IRAQ: The widow of Abu Abbas, the Palestinian mastermind of the 1985 Achille Lauro hijacking, questioned yesterday whether he died of natural causes in US custody in Iraq, as Washington said.
Reem al-Nimr told reporters she held the United States, whose forces caught Abbas in Iraq last April, responsible.
"He was a prisoner-of-war. He was detained by the American forces and so he was their responsibility," she said.
Her comments echoed earlier accusations by members of Abbas's Palestine Liberation Front (PLF), but unlike them she did not call his death an assassination.
"We could ask a big question about his death, whether it was a natural death, or they intended to poison him or stop his medication so gradually his health deteriorated. It's a legitimate question since he was in their hands," she said.
A US official in Baghdad said Abbas died of a heart attack on Tuesday.
Reem al-Nimr said she was not officially told how her husband was treated or where he was held, but knew the Red Cross visited him.
"He was allowed to write letters, and his letters were very brief and they were controlled by the American army, so anything that criticised them, I don't think they would let pass."
She said Abbas, who was born in Haifa and spent much of his life in Syria, should be buried "in his country, Palestine".

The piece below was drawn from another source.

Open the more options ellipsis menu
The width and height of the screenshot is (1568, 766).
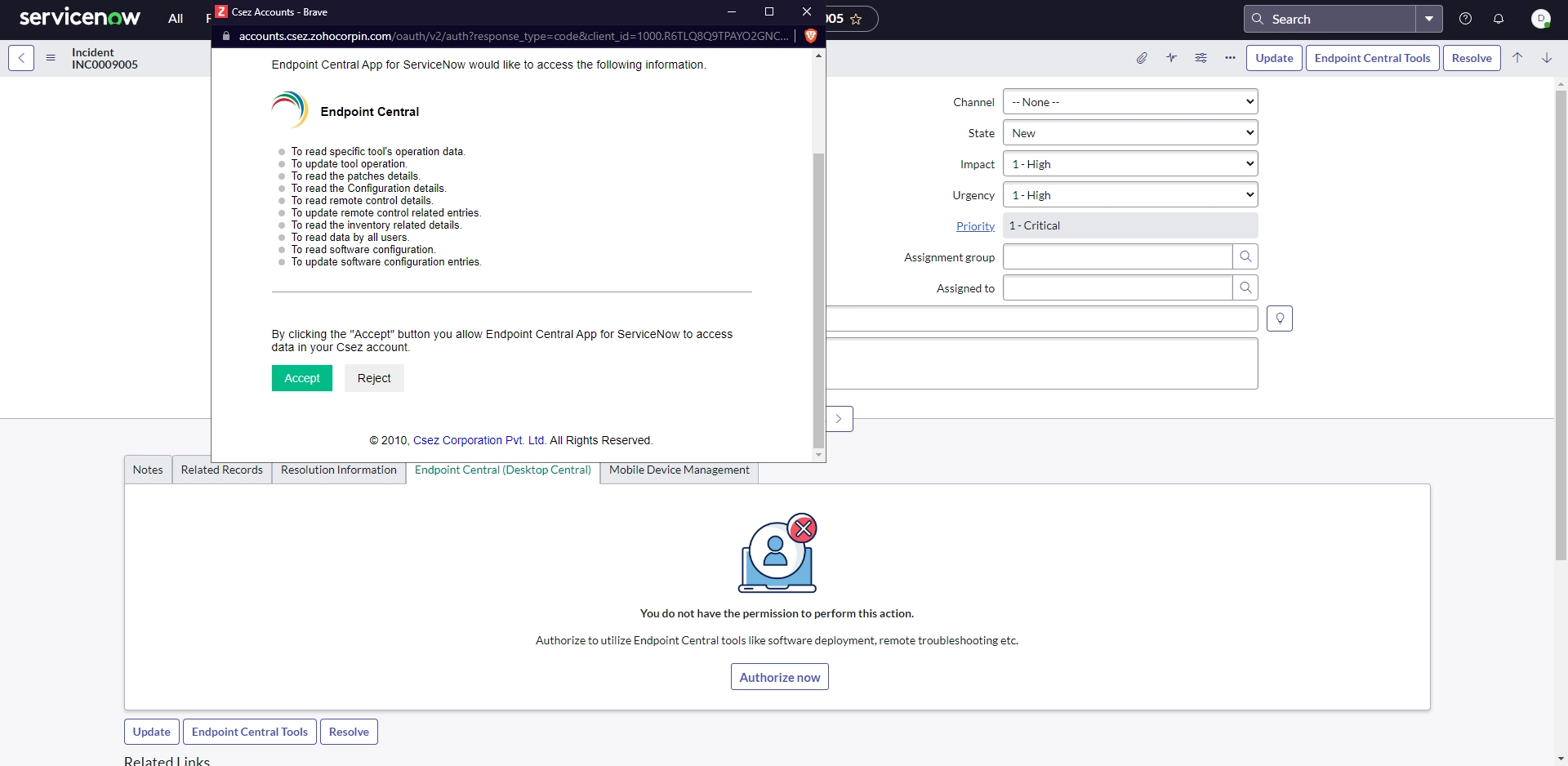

The Palestinian Authority was working to get Israeli and US permission to return his body there, she added, but if it was not granted he would probably be buried in Syria.

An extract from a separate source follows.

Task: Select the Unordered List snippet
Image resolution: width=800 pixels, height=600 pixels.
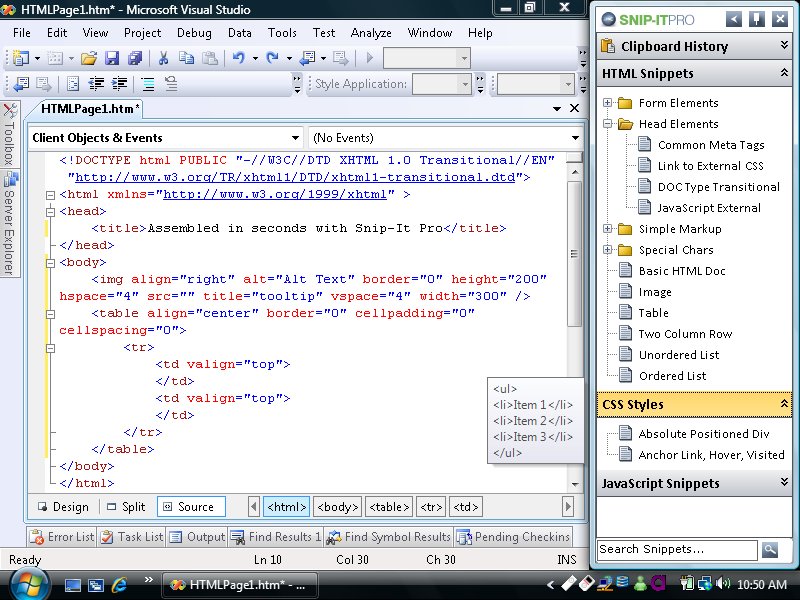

Abbas planned the hijacking of the Italian cruise liner Achille Lauro in which a wheel-chair-bound American Jew, 69-year-old Leon Klinghoffer, was killed and thrown overboard.
Abbas spent most of the past 17 years in Iraq, eluding capture. He later renounced violence and was allowed to visit Palestinian-run territories four years ago.
His wife said she last received a letter from him in January.